Hepimiz Göçmeniz platformundan DSİP’li yoldaşlarımız Gaziantep’in İslâhiye ilçesindeki çadır alanını ziyaret ettiler. Deprem felaketinin hala devam ettiğini; çadır, yemek, temiz su, elektrik temininde sorunlar olduğunu, çocukların bakımı ve depremin etkilerinden korunması konusunda yapılması gerekenler olduğunu belirttiler.
Arkadaşlarımızın izlenimleri şöyle:
Depremin 38. gününde İslahiye'de Atatürk Mahallesindeki çadırlardan birini ziyaret ettik. 10 - 15 çadırın bulunduğu alanda çoğunluk Suriyeli. Tuvalet, temiz su, sağlıklı gıda hâlâ en büyük sorun. Suyu, tamamen yıkılmış caminin ağır hasarlı ek binasından tedarik ediyorlar. Tuvalet gibi temel ihtiyaçlarını gidermek için başka çadır alanlarına gitmek zorunda kalıyorlar. İlkokul çağındaki çocuklar eğitim adı altında kurulan bir çadıra gidip geliyorlar. Öğretmenin olmadığı çadırda oyun oynayan çocukların hali içler acısı.
Suriyelileri hem deprem hem ayrımcılık eziyor
Birkaç gün önce faaliyete giren konteyner kente e-Devlet üzerinden başvurduklarını söyleyen Suriyeli aileler kendilerine henüz yanıt verilmediğini söylediler. Beraber başvuru yaptıkları bazı Türkiyeli ailelerin kabul edildiğini söyleyen depremzedeler, bildikleri kadarıyla hiçbir Suriyeli ailenin konteyner kentte kabul edilmediğini belirttiler. Çadır alanındaki Türkiyelilerle sorun yaşamadıklarını belirten Suriyeliler çadır tedarikinde ayrımcılığa uğradıklarını ifade ettiler. Bugün kullandıkları çadır, AFAD'dan daha iyi bir çadır alabilen Türkiyeli bir aile tarafından verilmiş. Diğer bir Suriyelinin kaldığı çadır da Kızılay görevlilerinin kullandığı ve ayrılırken bıraktıkları çadır.
Sorunlardan biri de enkaz kaldırılırken molozlardan dağılan asbest gibi tehlikeli maddeler içeren tozlar. Çocuklar özellikle tehlike altında.
Suriyelilerin yoğun yaşadığı bir ilçe olan İslahiye'de pek çok yıkık bina var. 38 gün sonra hâlâ Suriyeliler en temel ihtiyaçlarını bile karşılayamıyorlar.
Acil talepler
-Dayanıklı çadır
AFAD çadırları gördüğümüz kadarıyla uygun ama yeterince yok.

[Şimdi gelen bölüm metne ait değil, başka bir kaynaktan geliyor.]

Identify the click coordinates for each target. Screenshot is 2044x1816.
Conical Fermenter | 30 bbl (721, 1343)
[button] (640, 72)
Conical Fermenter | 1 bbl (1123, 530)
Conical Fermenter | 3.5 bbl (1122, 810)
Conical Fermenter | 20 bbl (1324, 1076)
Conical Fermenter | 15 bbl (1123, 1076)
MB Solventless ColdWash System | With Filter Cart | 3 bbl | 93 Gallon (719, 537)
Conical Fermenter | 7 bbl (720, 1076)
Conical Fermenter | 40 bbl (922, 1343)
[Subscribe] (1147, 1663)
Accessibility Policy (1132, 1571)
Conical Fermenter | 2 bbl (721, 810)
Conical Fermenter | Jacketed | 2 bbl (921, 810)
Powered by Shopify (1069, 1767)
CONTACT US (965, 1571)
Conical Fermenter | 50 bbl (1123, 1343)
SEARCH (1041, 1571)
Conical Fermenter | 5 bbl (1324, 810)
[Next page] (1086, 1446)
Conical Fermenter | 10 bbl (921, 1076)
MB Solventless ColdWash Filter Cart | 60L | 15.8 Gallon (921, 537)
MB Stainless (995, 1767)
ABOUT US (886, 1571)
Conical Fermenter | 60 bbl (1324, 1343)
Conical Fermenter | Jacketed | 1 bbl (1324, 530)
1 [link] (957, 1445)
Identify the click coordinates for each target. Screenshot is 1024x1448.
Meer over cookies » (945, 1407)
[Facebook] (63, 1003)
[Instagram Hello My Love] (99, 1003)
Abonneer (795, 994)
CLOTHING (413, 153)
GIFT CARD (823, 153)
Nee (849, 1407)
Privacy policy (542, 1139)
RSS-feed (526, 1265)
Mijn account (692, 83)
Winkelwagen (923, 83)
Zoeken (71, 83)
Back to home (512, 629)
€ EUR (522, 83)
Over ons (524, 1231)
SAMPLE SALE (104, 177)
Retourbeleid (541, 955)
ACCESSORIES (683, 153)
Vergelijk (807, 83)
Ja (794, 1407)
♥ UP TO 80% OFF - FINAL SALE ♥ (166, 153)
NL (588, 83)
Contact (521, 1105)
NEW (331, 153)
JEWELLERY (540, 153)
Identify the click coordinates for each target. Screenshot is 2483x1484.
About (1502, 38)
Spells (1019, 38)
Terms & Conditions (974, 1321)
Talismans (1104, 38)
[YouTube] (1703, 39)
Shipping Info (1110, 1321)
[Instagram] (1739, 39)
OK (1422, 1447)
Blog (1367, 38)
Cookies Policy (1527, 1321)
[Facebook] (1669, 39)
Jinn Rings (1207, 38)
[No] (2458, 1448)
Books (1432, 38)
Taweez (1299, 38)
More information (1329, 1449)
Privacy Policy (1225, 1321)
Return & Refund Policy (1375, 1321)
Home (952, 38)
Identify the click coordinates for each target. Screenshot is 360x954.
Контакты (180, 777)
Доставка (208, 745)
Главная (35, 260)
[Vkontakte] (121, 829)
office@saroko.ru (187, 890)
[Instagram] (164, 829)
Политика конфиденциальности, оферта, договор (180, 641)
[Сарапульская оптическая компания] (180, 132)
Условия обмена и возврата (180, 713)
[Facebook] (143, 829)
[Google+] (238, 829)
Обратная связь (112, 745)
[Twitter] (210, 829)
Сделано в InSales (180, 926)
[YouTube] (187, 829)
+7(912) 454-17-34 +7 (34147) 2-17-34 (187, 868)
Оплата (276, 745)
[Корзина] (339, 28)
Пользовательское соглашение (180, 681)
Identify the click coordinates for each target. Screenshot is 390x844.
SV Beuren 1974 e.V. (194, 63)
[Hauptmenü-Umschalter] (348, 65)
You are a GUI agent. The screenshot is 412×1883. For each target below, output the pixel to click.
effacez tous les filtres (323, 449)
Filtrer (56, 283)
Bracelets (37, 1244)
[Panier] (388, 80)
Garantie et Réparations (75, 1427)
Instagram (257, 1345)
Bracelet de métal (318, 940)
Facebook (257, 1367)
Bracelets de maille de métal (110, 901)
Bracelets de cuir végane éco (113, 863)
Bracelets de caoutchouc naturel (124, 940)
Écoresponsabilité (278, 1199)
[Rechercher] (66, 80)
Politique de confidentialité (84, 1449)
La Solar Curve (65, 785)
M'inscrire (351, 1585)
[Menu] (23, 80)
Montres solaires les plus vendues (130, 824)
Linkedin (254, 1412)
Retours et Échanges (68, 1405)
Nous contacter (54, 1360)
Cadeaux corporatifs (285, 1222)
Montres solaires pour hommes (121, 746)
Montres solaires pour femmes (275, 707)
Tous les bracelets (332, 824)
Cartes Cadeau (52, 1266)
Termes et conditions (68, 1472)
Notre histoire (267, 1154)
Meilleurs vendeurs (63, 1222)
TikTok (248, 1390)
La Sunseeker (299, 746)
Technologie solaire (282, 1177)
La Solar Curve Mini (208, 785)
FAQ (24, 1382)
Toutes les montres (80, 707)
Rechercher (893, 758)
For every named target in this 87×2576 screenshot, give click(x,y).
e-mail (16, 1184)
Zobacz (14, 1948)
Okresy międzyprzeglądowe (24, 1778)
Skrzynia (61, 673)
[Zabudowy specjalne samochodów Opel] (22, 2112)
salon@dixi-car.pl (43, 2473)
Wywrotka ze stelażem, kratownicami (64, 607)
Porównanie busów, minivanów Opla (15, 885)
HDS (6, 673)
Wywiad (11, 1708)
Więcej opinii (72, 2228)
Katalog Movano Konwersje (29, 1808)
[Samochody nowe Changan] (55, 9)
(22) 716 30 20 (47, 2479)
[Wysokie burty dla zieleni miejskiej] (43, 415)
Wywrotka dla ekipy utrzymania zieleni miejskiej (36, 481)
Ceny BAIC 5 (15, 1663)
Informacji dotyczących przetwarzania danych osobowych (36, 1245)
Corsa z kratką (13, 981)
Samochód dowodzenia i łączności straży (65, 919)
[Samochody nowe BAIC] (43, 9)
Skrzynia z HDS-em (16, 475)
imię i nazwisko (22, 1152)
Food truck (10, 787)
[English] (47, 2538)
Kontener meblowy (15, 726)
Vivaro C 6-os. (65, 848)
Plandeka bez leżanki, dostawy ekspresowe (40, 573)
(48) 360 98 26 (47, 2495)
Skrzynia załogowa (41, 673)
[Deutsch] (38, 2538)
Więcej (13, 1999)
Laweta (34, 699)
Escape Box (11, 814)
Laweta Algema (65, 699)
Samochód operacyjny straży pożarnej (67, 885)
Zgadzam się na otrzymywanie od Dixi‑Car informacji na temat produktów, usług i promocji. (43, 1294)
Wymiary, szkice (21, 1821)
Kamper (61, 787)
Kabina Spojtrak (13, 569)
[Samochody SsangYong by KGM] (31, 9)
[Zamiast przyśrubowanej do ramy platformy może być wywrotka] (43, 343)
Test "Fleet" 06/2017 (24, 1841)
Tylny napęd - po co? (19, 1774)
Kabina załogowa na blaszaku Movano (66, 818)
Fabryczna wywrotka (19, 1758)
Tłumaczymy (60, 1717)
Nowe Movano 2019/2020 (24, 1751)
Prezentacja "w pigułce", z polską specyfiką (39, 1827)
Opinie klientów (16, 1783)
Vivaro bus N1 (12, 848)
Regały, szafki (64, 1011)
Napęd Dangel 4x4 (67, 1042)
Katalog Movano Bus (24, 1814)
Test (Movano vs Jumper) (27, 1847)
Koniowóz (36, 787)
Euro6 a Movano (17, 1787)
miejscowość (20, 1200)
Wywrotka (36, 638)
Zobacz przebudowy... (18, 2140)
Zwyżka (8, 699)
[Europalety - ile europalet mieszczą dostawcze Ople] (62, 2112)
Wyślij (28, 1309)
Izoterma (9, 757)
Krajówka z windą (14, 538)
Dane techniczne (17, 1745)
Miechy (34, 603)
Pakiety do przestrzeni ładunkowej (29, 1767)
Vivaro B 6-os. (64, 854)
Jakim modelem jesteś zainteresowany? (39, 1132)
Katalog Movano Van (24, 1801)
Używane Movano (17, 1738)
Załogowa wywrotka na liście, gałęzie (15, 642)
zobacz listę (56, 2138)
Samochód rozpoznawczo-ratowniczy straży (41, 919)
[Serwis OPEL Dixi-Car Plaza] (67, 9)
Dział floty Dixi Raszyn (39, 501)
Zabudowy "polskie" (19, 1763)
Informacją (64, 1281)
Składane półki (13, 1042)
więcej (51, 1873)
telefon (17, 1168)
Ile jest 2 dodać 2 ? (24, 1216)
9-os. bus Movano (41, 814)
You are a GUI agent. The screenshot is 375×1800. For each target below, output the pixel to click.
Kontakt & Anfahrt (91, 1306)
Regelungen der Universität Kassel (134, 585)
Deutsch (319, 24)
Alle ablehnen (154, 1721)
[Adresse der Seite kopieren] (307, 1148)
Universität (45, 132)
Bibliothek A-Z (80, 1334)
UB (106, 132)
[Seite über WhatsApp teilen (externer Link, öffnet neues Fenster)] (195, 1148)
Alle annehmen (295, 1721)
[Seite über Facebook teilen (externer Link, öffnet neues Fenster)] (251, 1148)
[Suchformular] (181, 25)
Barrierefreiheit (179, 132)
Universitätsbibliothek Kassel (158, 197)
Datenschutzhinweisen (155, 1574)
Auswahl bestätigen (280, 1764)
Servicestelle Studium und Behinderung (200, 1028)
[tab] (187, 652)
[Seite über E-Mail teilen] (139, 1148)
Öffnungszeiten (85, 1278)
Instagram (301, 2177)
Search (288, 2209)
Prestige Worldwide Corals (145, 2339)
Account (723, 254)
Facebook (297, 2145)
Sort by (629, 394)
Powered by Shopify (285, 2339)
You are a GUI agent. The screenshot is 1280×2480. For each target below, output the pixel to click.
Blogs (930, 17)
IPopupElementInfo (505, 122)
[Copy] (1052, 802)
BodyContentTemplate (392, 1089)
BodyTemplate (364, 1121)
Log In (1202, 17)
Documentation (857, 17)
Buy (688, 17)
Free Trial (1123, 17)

-Düzenli ve doyurucu yemek
Yemek ya az ve tek çeşit ya da hazır ürünlerden oluşuyor. Dağıtım da dengesiz. Depremzedeler organizasyon zaafından dolayı birçok erzak maddesinin çöpe gittiğini ya da depoda çürüdüğünü söylüyor.
-Temiz su
Su hem kısıtlı hem temiz değil. Salgınların önünü açıyor.
-Seyyar tuvalet ve banyo
Bazı alanlarda tuvalet yok. Olanlardaysa az, yetersiz ve hijyen koşullarından mahrum. Temizlik ürünleri, çocuk bezi, hijyenik ped vb hâlâ acil ihtiyaç.
-Elektrik
Hayatlarını geçirdikleri çadırlarda elektrik yok. Telefon şarj etmek bile büyük bir konu. Yazın yaklaştığını hesaba katarsak serinlemek ve yiyecek saklamak sorun olacak.
-Çocuklar
Bebekler ve çocuklar depremin etkisini en çok yaşayanlar. Yaşadıkları korku ve kayıp her hallerine yansıyor. Ekmek ve su kadar acil bir sorun çocukların bakımı ve depremin etkilerinden korunması. Eğitimin derhal ve bilinçli biçimde sürdürülmesi gerekiyor.
Barınma, sağlık ve güvenlik haktır!
Adana'ya giderken Nurdağı'nda gördüğümüz konteyner kentlerin sayısının artması, benzer çözümlerin hızla hayata geçirilmesi ve temel ihtiyaçların giderilmesi şart.